Two best friend duos team up for the sickest split.

Girlpool's been making some serious waves this past year. The LA-based pair released a string of unique singles that turned heads and carved a distinctly drum-less niche among the onslaught of Los Angeles garage bands. I first caught Girlpool open for fellow shredders Peach Kelli Pop and was instantly impressed by the striking talent of Harmony Tividad and Cleo Tucker as the two harkened Plath and Kim Deal in the same breath. A few months later, I heard a track from Slutever that blew up both my mind and my iPod called "White Flag". Slutever’s distinct verve - a youthful panoply of ankle-biting snark - struck the same riotous chord in me that I’d felt as I devoured the Girlpool bandcamp.

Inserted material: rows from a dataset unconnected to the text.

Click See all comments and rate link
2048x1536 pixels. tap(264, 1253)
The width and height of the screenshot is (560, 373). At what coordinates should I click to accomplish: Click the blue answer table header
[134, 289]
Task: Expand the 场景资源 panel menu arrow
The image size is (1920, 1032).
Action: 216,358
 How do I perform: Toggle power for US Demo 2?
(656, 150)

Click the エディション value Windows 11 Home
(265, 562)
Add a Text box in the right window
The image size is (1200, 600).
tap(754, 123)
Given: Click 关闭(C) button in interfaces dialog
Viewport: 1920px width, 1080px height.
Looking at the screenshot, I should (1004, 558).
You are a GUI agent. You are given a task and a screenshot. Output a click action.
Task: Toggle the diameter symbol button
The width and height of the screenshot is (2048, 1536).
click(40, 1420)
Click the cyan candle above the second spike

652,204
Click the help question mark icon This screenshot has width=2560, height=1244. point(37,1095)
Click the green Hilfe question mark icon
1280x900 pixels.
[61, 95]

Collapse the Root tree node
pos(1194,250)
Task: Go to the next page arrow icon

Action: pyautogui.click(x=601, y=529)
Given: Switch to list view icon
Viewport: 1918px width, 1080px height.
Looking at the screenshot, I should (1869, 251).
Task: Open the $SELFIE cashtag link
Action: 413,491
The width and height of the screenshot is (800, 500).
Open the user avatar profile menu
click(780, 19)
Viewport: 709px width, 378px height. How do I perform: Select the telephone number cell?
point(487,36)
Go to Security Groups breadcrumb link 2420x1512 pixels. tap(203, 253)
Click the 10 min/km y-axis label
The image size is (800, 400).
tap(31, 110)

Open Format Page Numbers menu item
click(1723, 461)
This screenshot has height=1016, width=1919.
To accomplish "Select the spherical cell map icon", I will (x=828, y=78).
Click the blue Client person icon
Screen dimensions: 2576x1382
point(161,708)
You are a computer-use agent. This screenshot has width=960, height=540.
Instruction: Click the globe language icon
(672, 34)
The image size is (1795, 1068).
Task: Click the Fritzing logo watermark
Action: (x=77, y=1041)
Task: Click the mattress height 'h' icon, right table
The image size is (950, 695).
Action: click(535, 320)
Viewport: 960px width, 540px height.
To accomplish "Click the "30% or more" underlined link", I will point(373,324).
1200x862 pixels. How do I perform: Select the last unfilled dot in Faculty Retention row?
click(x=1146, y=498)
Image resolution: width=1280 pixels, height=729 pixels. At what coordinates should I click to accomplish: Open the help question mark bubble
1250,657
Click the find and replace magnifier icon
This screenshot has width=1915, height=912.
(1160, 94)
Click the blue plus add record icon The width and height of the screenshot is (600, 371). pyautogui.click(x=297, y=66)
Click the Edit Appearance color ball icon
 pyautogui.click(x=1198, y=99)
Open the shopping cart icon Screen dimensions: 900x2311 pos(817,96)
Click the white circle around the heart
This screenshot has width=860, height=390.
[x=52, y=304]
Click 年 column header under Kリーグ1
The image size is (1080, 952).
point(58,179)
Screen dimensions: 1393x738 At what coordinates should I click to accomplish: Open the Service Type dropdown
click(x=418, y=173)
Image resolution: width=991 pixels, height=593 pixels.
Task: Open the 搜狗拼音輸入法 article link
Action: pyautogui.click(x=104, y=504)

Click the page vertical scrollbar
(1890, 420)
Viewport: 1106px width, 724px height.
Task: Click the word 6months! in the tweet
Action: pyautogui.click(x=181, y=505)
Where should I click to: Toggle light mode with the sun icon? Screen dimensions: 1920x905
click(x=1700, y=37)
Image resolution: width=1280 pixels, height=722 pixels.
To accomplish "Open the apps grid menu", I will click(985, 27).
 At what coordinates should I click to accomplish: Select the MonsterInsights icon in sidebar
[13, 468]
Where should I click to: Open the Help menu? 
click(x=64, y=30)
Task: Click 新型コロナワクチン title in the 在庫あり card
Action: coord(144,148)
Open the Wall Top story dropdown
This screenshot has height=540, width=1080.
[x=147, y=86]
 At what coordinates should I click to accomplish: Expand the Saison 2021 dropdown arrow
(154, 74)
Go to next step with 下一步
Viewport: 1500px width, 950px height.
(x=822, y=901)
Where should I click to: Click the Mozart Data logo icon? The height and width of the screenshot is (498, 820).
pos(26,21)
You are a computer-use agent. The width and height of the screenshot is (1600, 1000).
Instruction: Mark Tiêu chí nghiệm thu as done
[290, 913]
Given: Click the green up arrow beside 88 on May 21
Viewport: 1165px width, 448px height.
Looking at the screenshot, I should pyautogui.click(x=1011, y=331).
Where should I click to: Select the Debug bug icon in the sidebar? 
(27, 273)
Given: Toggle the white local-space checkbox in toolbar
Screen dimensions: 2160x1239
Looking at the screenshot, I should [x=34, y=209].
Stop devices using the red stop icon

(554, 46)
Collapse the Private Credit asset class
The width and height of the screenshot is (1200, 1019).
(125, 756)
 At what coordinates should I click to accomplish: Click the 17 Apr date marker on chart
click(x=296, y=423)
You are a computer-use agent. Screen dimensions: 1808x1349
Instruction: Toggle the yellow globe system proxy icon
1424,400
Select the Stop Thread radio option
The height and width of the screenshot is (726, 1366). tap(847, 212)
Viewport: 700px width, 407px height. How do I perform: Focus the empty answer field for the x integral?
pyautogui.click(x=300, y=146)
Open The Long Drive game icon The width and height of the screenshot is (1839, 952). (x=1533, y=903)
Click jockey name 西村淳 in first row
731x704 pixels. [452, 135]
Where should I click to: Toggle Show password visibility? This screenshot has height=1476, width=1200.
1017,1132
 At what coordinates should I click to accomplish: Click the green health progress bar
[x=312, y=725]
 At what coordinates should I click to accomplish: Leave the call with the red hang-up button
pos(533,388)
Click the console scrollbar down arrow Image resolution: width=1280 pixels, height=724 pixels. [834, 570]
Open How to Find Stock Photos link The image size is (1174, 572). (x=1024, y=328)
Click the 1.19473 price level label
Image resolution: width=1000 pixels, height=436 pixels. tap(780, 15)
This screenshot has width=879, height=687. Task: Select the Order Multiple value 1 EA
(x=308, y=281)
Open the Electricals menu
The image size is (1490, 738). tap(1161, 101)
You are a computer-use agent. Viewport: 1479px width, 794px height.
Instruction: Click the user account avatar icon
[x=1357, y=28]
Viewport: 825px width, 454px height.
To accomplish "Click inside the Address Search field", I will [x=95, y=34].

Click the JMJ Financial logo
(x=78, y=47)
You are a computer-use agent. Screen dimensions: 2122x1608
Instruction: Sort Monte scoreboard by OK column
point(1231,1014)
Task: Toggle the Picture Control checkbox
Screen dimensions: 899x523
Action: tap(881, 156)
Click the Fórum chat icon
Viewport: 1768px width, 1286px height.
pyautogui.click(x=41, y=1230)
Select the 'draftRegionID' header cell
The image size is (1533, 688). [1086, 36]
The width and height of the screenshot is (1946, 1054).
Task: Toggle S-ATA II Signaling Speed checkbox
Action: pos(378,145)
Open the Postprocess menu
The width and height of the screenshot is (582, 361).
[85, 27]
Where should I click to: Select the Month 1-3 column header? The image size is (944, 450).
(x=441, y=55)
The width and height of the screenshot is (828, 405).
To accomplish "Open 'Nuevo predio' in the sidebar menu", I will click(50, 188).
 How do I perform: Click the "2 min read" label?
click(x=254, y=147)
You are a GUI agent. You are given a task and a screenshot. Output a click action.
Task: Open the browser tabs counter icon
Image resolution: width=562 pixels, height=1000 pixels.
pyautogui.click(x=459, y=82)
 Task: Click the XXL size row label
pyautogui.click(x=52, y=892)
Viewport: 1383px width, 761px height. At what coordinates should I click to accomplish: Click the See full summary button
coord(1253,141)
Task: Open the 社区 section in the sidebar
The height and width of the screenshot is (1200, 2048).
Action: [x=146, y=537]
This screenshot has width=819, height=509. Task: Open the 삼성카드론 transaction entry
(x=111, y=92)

The pairing of these two bands prompts me to recall the bats from Stellaluna and their musings on puzzling sameness. The bands are quite different in a sonic sense. Girlpool’s songs tend to take shape slowly, as in the track “This Place”. The lack of percussion frames Girlpool's dueling guitars in a spotlight that emphasizes the careful, Jenga-like quality of their towering voices. Rachel Gagliardi and Nicole Snyder of Slutever take a page from early nineties Olympia with raucous, bouncy rhythms and the girls-to-the-front attitude. Their single on the split-tape, “Stomach Ache,” is a plucky power-chord driven song as rumbling and gastic as a stuffed gut.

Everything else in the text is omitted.